- Requirement -
Copy the lines word for word, starting with the line that contains "Describe the element at coordinates (394, 100)" and continuing down through the final line.

***** Supplied data

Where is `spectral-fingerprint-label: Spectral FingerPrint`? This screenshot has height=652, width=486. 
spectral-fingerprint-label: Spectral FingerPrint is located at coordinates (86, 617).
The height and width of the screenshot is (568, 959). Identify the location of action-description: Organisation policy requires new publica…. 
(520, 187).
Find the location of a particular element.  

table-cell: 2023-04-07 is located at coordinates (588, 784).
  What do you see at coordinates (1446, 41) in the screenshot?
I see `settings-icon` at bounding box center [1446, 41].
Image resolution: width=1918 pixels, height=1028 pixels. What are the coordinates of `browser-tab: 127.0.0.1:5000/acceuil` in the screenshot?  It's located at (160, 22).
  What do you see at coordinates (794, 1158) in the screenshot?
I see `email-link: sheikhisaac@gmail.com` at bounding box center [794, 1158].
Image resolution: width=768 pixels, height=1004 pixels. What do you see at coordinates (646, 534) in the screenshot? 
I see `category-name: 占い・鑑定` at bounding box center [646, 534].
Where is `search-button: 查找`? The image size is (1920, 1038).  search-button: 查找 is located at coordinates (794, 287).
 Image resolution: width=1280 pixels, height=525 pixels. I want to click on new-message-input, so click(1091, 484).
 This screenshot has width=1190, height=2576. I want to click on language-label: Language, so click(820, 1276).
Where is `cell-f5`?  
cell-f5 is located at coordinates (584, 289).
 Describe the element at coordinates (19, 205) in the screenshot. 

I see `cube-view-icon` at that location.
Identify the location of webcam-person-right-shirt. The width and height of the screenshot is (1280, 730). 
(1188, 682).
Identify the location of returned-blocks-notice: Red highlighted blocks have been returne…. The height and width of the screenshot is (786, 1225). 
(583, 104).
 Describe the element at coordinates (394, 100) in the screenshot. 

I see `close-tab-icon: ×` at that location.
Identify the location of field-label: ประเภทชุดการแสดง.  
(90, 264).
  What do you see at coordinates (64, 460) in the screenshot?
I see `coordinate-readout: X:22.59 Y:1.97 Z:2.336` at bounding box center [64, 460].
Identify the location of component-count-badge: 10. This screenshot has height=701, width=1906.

**********

- Reply to the task -
 Describe the element at coordinates (394, 100) in the screenshot. 

I see `close-tab-icon: ×` at that location.
Identify the location of field-label: ประเภทชุดการแสดง.  
(90, 264).
  What do you see at coordinates (64, 460) in the screenshot?
I see `coordinate-readout: X:22.59 Y:1.97 Z:2.336` at bounding box center [64, 460].
Identify the location of component-count-badge: 10. This screenshot has height=701, width=1906.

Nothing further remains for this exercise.